Penyabab utama rendahnya tax ratio ialah tingginya dominasi sektor informal. BPS mencatat di 2024, tenaga kerja yang terserap ke sektor informal mencapai 59,17%. Dengan lebih dari setengah populasi tenaga kerja yang terserap ke sektor informal, aktivitas ekonomi mereka tidak tercatat dalam sistem resmi dan tidak dapat dikenai pajak secara efektif.
Tanpa mekanisme pencatatan yang formal, pelaku sektor informal jarang, bahkan tidak pernah, melaporkan penghasilan mereka untuk dikenakan pajak penghasilan (PPh) atau pajak lainnya, sehingga sulit untuk mengoptimalisasikan kontribusi PPh ataupun pajak lainnya.
Selanjutnya, dalam penelitian, Rothenberg et al. (2016), menyatakan 93% perusahaan di Indonesia bersifat informal. Hal tersebut membuktikan betapa besarnya kontribusi sektor informal terhadap perekonomian nasional, namun sayangnya tidak berbanding lurus dengan jumlah pajak yang dapat dipungut. Ketika sektor informal mendominasi, sudah pasti sektor formal menjadi satu-satunya andalan penerimaan pajak terutama dari sektor PPh.
Jika sektor formal mengalami perlambatan, karena resesi, krisis global, atau kebijakan yang problematik, maka kontribusi pajaknya akan menurun drastis. Hal ini akan langsung memengaruhi penerimaan negara karena sulitnya mengoptimalkan pemungutan pajak dari sektor informal.
Mengupayakan Perubahan
Guna mewujudkan target penerimaan pajak yang ambisius, pemerintah harus segera mengambil langkah perubahan. Optimalisasi PPN melalui penguatan daya beli masyarakat dapat dimulai dengan kebijakan pengendalian inflasi dan peningkatan pendapatan riil. Selain itu,pemerintah perlu memprioritaskan pemberian insentif fiskal untuk mendorong hilirisasi industri agar ekspor komoditas memiliki nilai tambah lebih tinggi.
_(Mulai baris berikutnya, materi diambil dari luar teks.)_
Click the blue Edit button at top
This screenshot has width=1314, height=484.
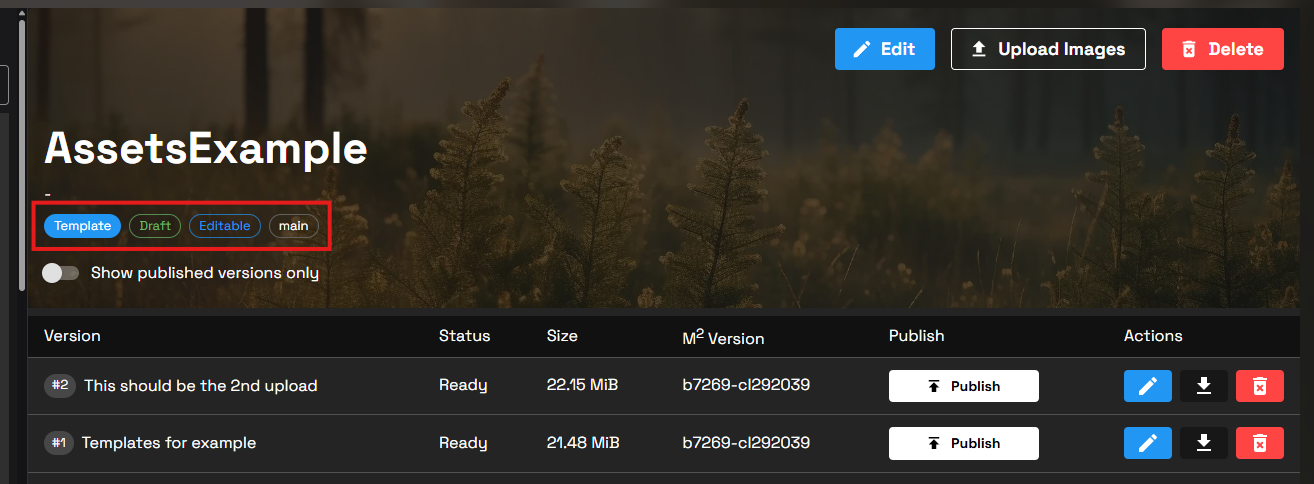(x=884, y=49)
Pemerintah juga harus mempercepat formalisasi sektor informal melalui integrasi digital, seperti penggunaan teknologi pencatatan keuangan sederhana yang terhubung dengan sistem perpajakan. Terakhir, pemerintah perlu meningkatkan pengawasan pajak dengan menggunakan data yang lebih akurat. Hal ini hanya dapat dilakukan melalui digitalisasi serta penerapan sistem dan pengelolaan pajak yang lebih transparan, sehingga dapat meningkatkan kepercayaan publik terhadap sistem perpajakan.
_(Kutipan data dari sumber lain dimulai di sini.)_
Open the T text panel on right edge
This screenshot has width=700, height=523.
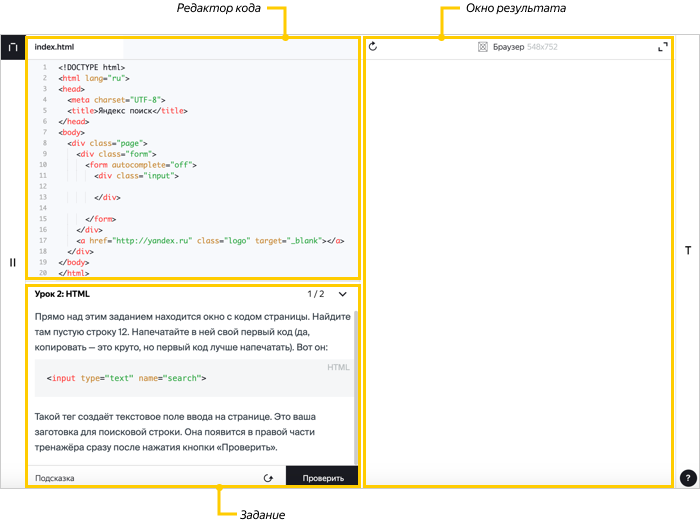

Meski demikian, Keberhasilan penerimaan pajak tak hanya terletak pada kebijakan semata, melainkan pada kolaborasi seluruh elemen masyarakat. Tanpa adanya upaya yang konkret, Indonesia akan terjebak dalam stagnasi berkepanjangan, serta berisiko kehilangan momentum penting dalam mencapai kemajuan dan peningkatan kesejahteraan secara merata.